** Opening SOURCE DATA block **

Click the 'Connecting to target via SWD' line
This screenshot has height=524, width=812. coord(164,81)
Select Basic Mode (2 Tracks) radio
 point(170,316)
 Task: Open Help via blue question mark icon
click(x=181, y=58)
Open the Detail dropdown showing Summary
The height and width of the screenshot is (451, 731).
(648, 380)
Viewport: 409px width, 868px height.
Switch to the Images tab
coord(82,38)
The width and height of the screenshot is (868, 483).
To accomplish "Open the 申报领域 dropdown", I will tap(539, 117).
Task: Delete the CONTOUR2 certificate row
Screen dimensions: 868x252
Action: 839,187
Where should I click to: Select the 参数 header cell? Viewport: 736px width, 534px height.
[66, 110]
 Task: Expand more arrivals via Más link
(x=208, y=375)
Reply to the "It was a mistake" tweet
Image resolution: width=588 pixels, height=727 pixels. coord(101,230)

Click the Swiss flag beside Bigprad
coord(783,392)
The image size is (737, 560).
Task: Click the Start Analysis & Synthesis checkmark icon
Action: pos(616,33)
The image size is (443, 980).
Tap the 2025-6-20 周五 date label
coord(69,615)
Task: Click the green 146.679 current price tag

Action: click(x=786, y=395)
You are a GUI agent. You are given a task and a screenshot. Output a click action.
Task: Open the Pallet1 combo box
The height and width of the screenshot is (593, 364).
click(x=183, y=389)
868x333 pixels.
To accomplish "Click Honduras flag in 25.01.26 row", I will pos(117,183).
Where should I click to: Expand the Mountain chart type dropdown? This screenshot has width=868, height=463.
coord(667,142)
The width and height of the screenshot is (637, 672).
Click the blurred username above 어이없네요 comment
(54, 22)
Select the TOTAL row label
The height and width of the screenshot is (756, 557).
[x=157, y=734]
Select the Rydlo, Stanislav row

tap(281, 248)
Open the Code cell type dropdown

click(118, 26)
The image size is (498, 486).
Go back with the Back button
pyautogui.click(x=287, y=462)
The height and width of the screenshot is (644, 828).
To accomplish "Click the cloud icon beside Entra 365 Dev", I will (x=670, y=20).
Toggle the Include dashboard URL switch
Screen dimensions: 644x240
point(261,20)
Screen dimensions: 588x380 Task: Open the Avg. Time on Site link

** Closing SOURCE DATA block **

HOW TO COMPLETE THIS TASK: Without any change, write the listing out again.

ANSWER TO THIS EXERCISE:
Click the 'Connecting to target via SWD' line
This screenshot has height=524, width=812. coord(164,81)
Select Basic Mode (2 Tracks) radio
 point(170,316)
 Task: Open Help via blue question mark icon
click(x=181, y=58)
Open the Detail dropdown showing Summary
The height and width of the screenshot is (451, 731).
(648, 380)
Viewport: 409px width, 868px height.
Switch to the Images tab
coord(82,38)
The width and height of the screenshot is (868, 483).
To accomplish "Open the 申报领域 dropdown", I will tap(539, 117).
Task: Delete the CONTOUR2 certificate row
Screen dimensions: 868x252
Action: 839,187
Where should I click to: Select the 参数 header cell? Viewport: 736px width, 534px height.
[66, 110]
 Task: Expand more arrivals via Más link
(x=208, y=375)
Reply to the "It was a mistake" tweet
Image resolution: width=588 pixels, height=727 pixels. coord(101,230)

Click the Swiss flag beside Bigprad
coord(783,392)
The image size is (737, 560).
Task: Click the Start Analysis & Synthesis checkmark icon
Action: pos(616,33)
The image size is (443, 980).
Tap the 2025-6-20 周五 date label
coord(69,615)
Task: Click the green 146.679 current price tag

Action: click(x=786, y=395)
You are a GUI agent. You are given a task and a screenshot. Output a click action.
Task: Open the Pallet1 combo box
The height and width of the screenshot is (593, 364).
click(x=183, y=389)
868x333 pixels.
To accomplish "Click Honduras flag in 25.01.26 row", I will pos(117,183).
Where should I click to: Expand the Mountain chart type dropdown? This screenshot has width=868, height=463.
coord(667,142)
The width and height of the screenshot is (637, 672).
Click the blurred username above 어이없네요 comment
(54, 22)
Select the TOTAL row label
The height and width of the screenshot is (756, 557).
[x=157, y=734]
Select the Rydlo, Stanislav row

tap(281, 248)
Open the Code cell type dropdown

click(118, 26)
The image size is (498, 486).
Go back with the Back button
pyautogui.click(x=287, y=462)
The height and width of the screenshot is (644, 828).
To accomplish "Click the cloud icon beside Entra 365 Dev", I will (x=670, y=20).
Toggle the Include dashboard URL switch
Screen dimensions: 644x240
point(261,20)
Screen dimensions: 588x380 Task: Open the Avg. Time on Site link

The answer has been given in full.